# RECORDED INFORMATION
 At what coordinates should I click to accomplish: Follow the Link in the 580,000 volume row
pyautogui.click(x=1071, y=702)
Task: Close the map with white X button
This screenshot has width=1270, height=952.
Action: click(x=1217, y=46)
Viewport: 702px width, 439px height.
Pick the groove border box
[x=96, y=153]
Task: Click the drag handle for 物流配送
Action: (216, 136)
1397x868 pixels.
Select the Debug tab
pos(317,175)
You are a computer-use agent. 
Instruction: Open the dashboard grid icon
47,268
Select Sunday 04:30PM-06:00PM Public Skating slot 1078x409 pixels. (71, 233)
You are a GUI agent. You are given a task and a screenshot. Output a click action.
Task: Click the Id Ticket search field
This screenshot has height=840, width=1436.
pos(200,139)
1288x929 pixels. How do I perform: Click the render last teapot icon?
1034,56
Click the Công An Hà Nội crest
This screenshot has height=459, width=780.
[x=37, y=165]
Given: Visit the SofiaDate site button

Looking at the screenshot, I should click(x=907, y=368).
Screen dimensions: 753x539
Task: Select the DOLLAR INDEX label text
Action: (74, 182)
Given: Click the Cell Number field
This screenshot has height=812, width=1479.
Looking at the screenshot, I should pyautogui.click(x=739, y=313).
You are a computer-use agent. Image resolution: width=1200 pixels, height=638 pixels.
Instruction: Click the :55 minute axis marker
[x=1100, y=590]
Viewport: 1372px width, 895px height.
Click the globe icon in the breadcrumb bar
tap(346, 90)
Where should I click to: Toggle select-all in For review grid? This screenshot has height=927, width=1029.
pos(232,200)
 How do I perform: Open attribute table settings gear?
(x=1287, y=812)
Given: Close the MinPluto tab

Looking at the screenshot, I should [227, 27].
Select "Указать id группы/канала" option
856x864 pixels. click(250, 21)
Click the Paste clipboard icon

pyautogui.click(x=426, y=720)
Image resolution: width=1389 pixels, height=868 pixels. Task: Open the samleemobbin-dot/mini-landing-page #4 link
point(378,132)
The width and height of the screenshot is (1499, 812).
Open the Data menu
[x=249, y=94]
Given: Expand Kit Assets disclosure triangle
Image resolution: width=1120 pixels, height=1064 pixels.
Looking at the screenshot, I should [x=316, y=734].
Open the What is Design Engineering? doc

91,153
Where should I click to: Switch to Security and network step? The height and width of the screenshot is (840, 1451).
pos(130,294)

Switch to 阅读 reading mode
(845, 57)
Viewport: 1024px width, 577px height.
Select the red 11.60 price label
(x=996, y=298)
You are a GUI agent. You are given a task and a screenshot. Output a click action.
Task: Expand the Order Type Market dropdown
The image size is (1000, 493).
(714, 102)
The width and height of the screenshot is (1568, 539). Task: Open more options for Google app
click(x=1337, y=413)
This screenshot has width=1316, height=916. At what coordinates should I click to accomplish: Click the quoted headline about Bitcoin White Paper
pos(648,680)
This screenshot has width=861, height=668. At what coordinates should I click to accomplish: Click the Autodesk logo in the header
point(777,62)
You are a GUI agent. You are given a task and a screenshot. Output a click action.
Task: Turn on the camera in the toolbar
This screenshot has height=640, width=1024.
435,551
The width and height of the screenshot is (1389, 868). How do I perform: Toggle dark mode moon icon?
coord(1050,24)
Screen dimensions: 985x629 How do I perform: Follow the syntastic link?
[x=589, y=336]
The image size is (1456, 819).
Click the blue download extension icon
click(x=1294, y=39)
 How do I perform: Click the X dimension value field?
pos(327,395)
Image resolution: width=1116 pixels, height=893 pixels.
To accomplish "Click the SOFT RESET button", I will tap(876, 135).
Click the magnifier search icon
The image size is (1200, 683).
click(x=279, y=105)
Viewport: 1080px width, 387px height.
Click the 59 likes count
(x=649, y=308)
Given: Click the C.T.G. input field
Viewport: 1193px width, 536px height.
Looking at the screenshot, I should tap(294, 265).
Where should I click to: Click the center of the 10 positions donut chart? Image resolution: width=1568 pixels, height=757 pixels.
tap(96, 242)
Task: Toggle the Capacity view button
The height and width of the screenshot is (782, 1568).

# SET PROBLEM
Copy every record above, line by line, without changing anything.

# COMPLETED EXERCISE
 At what coordinates should I click to accomplish: Follow the Link in the 580,000 volume row
pyautogui.click(x=1071, y=702)
Task: Close the map with white X button
This screenshot has width=1270, height=952.
Action: click(x=1217, y=46)
Viewport: 702px width, 439px height.
Pick the groove border box
[x=96, y=153]
Task: Click the drag handle for 物流配送
Action: (216, 136)
1397x868 pixels.
Select the Debug tab
pos(317,175)
You are a computer-use agent. 
Instruction: Open the dashboard grid icon
47,268
Select Sunday 04:30PM-06:00PM Public Skating slot 1078x409 pixels. (71, 233)
You are a GUI agent. You are given a task and a screenshot. Output a click action.
Task: Click the Id Ticket search field
This screenshot has height=840, width=1436.
pos(200,139)
1288x929 pixels. How do I perform: Click the render last teapot icon?
1034,56
Click the Công An Hà Nội crest
This screenshot has height=459, width=780.
[x=37, y=165]
Given: Visit the SofiaDate site button

Looking at the screenshot, I should click(x=907, y=368).
Screen dimensions: 753x539
Task: Select the DOLLAR INDEX label text
Action: (74, 182)
Given: Click the Cell Number field
This screenshot has height=812, width=1479.
Looking at the screenshot, I should pyautogui.click(x=739, y=313).
You are a computer-use agent. Image resolution: width=1200 pixels, height=638 pixels.
Instruction: Click the :55 minute axis marker
[x=1100, y=590]
Viewport: 1372px width, 895px height.
Click the globe icon in the breadcrumb bar
tap(346, 90)
Where should I click to: Toggle select-all in For review grid? This screenshot has height=927, width=1029.
pos(232,200)
 How do I perform: Open attribute table settings gear?
(x=1287, y=812)
Given: Close the MinPluto tab

Looking at the screenshot, I should [227, 27].
Select "Указать id группы/канала" option
856x864 pixels. click(250, 21)
Click the Paste clipboard icon

pyautogui.click(x=426, y=720)
Image resolution: width=1389 pixels, height=868 pixels. Task: Open the samleemobbin-dot/mini-landing-page #4 link
point(378,132)
The width and height of the screenshot is (1499, 812).
Open the Data menu
[x=249, y=94]
Given: Expand Kit Assets disclosure triangle
Image resolution: width=1120 pixels, height=1064 pixels.
Looking at the screenshot, I should [x=316, y=734].
Open the What is Design Engineering? doc

91,153
Where should I click to: Switch to Security and network step? The height and width of the screenshot is (840, 1451).
pos(130,294)

Switch to 阅读 reading mode
(845, 57)
Viewport: 1024px width, 577px height.
Select the red 11.60 price label
(x=996, y=298)
You are a GUI agent. You are given a task and a screenshot. Output a click action.
Task: Expand the Order Type Market dropdown
The image size is (1000, 493).
(714, 102)
The width and height of the screenshot is (1568, 539). Task: Open more options for Google app
click(x=1337, y=413)
This screenshot has width=1316, height=916. At what coordinates should I click to accomplish: Click the quoted headline about Bitcoin White Paper
pos(648,680)
This screenshot has width=861, height=668. At what coordinates should I click to accomplish: Click the Autodesk logo in the header
point(777,62)
You are a GUI agent. You are given a task and a screenshot. Output a click action.
Task: Turn on the camera in the toolbar
This screenshot has height=640, width=1024.
435,551
The width and height of the screenshot is (1389, 868). How do I perform: Toggle dark mode moon icon?
coord(1050,24)
Screen dimensions: 985x629 How do I perform: Follow the syntastic link?
[x=589, y=336]
The image size is (1456, 819).
Click the blue download extension icon
click(x=1294, y=39)
 How do I perform: Click the X dimension value field?
pos(327,395)
Image resolution: width=1116 pixels, height=893 pixels.
To accomplish "Click the SOFT RESET button", I will tap(876, 135).
Click the magnifier search icon
The image size is (1200, 683).
click(x=279, y=105)
Viewport: 1080px width, 387px height.
Click the 59 likes count
(x=649, y=308)
Given: Click the C.T.G. input field
Viewport: 1193px width, 536px height.
Looking at the screenshot, I should tap(294, 265).
Where should I click to: Click the center of the 10 positions donut chart? Image resolution: width=1568 pixels, height=757 pixels.
tap(96, 242)
Task: Toggle the Capacity view button
The height and width of the screenshot is (782, 1568).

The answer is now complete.